*WHAT YOU NEED TO DO*.
Reproduce every line of the listing below verbatim, omitting the pictures.

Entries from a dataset
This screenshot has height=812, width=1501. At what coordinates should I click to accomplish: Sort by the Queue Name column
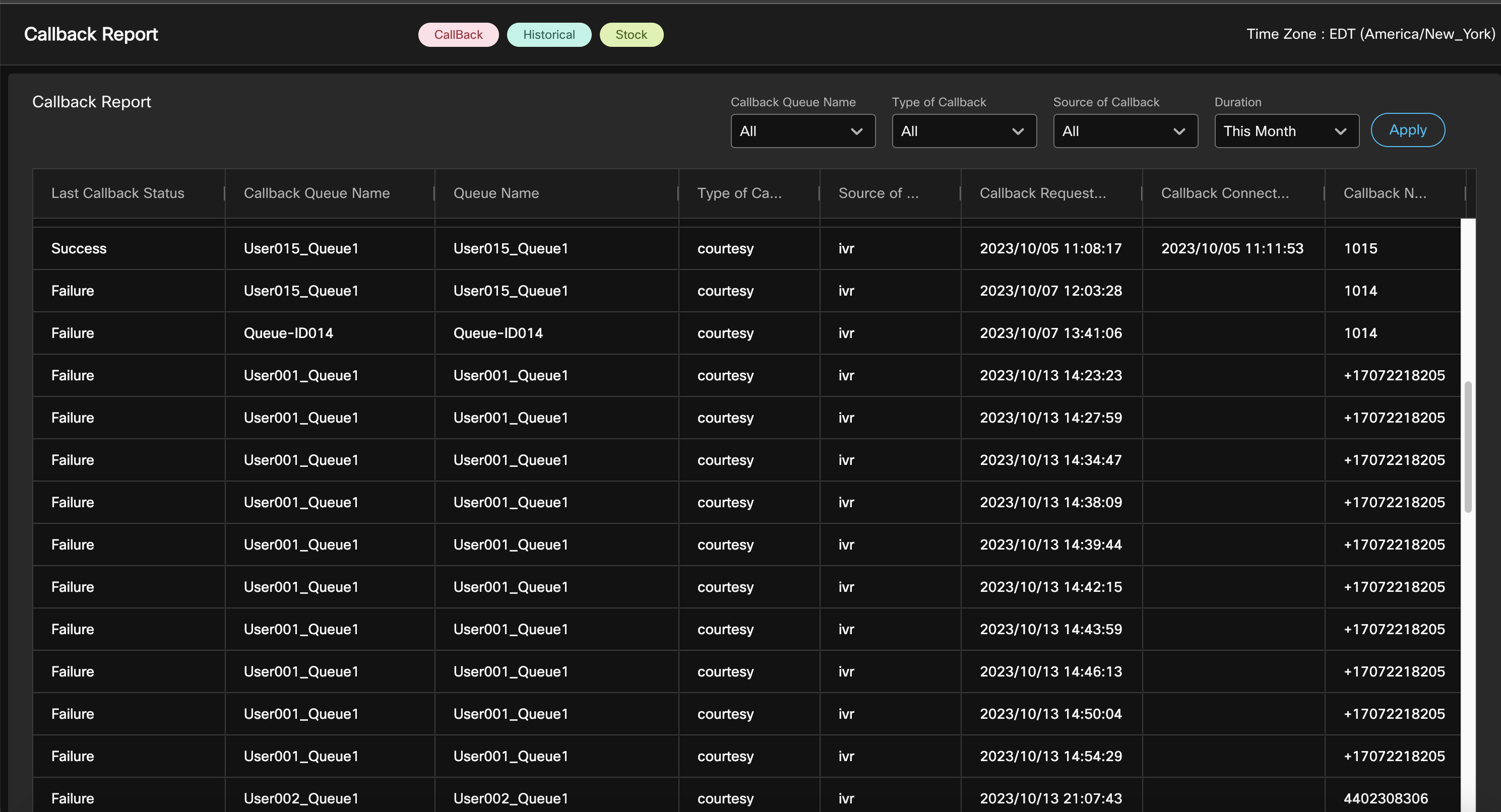[x=496, y=193]
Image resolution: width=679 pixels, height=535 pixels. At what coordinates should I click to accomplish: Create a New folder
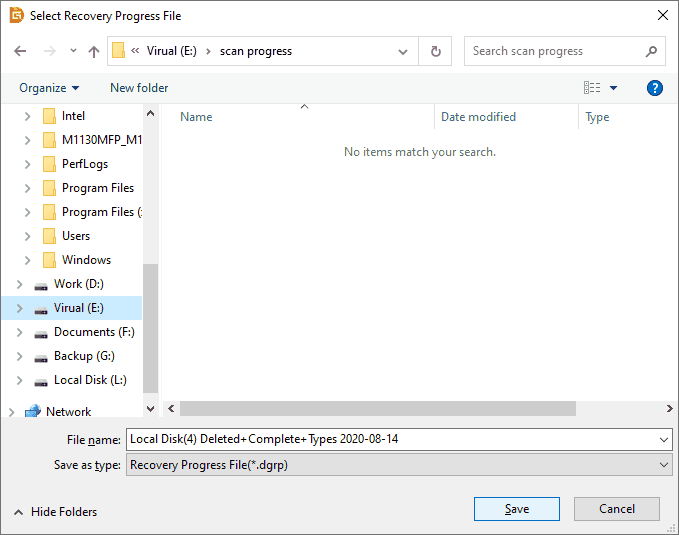click(x=139, y=88)
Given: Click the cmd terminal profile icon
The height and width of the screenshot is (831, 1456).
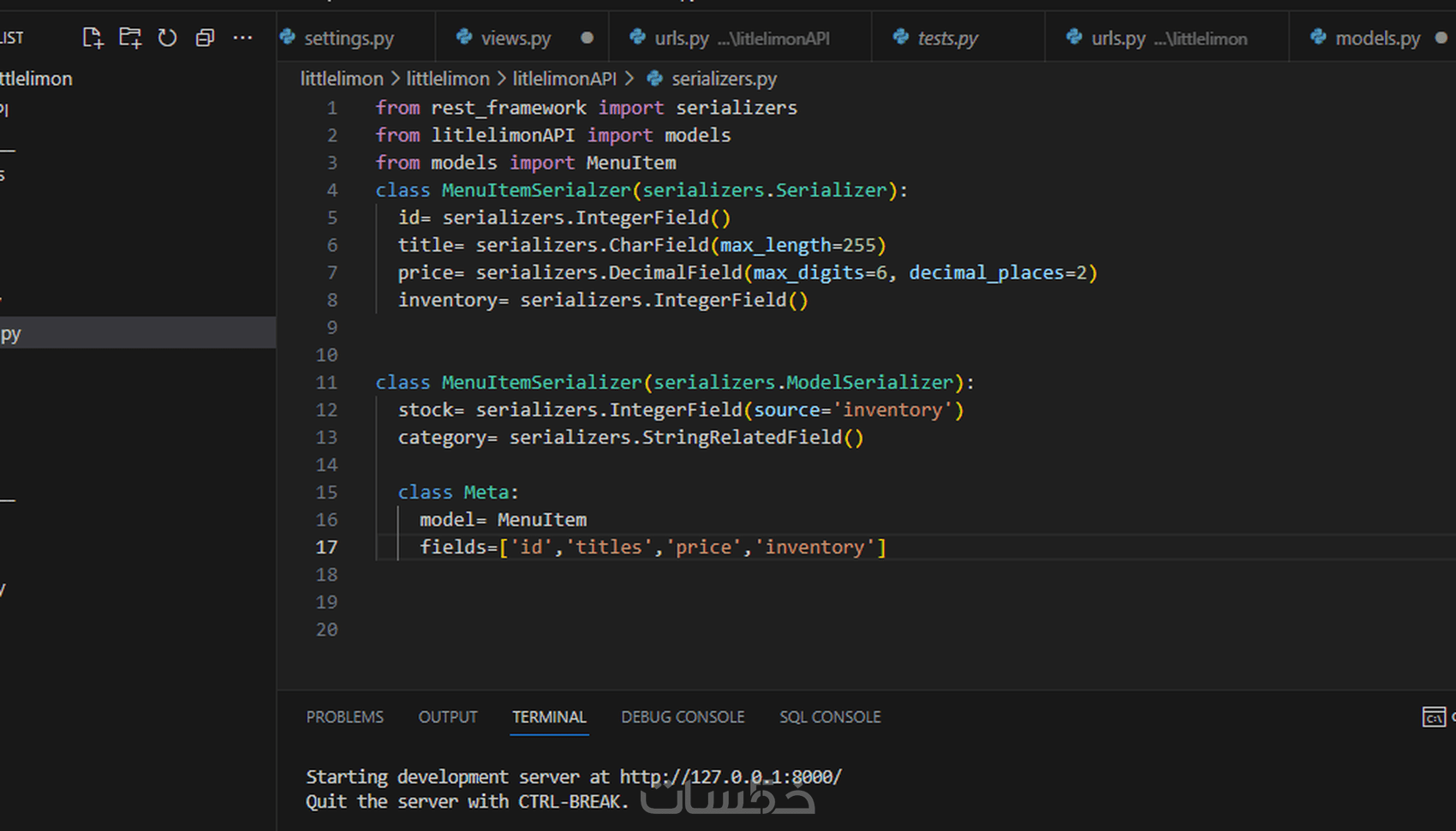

*EXERCISE RESPONSE*.
This screenshot has height=812, width=1501. At what coordinates should I click to accomplish: Sort by the Queue Name column
[x=496, y=193]
Image resolution: width=679 pixels, height=535 pixels. At what coordinates should I click to accomplish: Create a New folder
click(x=139, y=88)
Given: Click the cmd terminal profile icon
The height and width of the screenshot is (831, 1456).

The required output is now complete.